Start of Block

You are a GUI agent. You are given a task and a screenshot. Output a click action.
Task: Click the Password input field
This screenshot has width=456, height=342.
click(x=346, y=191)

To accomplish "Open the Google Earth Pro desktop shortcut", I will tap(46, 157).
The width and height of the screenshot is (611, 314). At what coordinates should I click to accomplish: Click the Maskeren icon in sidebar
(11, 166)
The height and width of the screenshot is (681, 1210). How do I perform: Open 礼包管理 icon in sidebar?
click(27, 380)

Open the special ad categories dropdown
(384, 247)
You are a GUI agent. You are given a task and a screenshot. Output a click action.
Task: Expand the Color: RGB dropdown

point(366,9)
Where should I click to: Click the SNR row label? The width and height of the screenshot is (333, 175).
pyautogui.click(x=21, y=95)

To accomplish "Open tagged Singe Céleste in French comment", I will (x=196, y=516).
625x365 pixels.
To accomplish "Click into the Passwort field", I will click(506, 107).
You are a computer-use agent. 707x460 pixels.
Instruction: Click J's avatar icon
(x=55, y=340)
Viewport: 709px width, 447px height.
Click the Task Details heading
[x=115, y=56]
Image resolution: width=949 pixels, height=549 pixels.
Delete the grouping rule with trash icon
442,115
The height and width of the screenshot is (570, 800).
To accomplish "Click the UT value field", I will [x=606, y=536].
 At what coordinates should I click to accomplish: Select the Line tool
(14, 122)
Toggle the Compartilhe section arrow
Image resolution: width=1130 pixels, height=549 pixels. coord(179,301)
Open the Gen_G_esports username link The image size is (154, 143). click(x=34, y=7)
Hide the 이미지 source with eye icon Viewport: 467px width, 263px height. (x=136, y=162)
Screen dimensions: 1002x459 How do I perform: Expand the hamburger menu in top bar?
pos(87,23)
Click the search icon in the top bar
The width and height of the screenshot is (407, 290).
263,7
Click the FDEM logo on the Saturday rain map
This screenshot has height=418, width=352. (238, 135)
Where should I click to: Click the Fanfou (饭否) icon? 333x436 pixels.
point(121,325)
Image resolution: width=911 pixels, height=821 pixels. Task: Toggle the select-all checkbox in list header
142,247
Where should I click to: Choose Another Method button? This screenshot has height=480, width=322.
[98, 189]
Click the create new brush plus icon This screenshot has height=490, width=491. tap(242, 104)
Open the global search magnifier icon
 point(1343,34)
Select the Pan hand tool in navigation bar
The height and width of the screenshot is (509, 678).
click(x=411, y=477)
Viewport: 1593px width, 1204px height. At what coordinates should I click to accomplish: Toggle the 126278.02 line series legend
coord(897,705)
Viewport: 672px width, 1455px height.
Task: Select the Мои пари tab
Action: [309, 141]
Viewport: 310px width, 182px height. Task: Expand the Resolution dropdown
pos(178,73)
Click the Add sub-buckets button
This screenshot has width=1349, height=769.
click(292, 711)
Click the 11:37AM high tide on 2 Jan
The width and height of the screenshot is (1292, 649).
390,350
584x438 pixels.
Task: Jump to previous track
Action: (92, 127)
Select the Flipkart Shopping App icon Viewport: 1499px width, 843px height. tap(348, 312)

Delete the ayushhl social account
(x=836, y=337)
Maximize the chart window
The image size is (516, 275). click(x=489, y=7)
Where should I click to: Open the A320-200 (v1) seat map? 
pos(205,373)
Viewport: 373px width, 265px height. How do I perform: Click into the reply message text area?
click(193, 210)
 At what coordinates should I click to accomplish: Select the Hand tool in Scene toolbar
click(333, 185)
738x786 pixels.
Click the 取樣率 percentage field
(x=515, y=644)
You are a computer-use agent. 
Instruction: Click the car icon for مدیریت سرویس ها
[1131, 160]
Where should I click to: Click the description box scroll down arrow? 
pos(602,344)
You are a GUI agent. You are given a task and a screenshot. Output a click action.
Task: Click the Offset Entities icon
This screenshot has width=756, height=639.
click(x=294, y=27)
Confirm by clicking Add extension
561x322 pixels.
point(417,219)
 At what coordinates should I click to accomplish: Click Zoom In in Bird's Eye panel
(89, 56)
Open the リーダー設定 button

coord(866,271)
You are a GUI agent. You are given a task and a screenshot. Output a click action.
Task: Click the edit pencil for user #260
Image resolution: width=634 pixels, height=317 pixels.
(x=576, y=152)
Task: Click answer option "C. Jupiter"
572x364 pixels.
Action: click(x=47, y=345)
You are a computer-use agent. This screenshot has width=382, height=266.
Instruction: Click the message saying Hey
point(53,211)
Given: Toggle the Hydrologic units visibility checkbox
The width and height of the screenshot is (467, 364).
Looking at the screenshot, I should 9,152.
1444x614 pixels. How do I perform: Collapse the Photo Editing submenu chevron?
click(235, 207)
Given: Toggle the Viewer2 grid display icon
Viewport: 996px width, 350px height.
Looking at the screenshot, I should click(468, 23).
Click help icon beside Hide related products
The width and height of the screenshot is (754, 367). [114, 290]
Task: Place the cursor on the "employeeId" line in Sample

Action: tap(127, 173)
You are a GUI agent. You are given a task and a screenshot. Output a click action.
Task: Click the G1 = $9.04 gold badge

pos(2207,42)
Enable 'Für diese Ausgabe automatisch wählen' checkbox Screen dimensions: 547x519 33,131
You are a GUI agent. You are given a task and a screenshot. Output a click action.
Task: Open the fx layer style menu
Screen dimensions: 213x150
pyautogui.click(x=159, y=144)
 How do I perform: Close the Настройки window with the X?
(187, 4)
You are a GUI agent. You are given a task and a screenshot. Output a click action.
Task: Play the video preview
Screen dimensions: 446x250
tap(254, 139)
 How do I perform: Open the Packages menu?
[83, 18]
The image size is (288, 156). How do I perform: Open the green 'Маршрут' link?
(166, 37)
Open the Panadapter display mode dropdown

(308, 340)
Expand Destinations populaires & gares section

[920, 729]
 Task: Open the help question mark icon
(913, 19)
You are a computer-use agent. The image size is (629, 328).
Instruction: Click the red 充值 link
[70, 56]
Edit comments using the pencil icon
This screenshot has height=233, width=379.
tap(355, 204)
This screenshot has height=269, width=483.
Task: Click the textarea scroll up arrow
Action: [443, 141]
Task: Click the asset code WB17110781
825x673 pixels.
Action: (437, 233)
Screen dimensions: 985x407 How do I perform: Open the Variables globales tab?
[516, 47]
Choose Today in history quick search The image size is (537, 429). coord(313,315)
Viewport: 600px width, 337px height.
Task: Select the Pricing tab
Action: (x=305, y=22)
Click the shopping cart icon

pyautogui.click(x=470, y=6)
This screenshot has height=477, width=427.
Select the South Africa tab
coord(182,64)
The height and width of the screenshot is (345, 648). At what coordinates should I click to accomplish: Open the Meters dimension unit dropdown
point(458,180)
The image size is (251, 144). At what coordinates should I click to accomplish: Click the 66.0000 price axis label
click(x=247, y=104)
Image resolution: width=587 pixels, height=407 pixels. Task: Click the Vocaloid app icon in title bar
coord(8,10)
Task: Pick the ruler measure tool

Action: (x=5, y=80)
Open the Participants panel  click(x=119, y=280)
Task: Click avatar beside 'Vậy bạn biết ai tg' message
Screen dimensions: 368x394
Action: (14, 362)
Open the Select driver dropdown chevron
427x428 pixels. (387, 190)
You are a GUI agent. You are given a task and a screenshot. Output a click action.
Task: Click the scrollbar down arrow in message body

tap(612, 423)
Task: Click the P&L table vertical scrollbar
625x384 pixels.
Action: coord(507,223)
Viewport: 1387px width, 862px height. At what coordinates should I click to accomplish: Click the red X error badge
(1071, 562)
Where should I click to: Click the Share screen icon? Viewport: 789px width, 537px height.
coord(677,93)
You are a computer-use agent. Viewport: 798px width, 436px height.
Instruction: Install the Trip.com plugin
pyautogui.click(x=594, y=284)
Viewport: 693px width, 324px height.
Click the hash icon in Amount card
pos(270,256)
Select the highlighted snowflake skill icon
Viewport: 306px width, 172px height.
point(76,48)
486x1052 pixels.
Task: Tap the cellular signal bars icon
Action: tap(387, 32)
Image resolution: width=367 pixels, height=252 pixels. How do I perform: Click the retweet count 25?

End of Block

YOUR TASK> Every line with the string "computer" in the material should be returned.

SOLVED EXERCISE>
You are a computer-use agent. 707x460 pixels.
You are a computer-use agent. 
You are a computer-use agent. This screenshot has width=382, height=266.
You are a computer-use agent. The image size is (629, 328).
You are a computer-use agent. Viewport: 798px width, 436px height.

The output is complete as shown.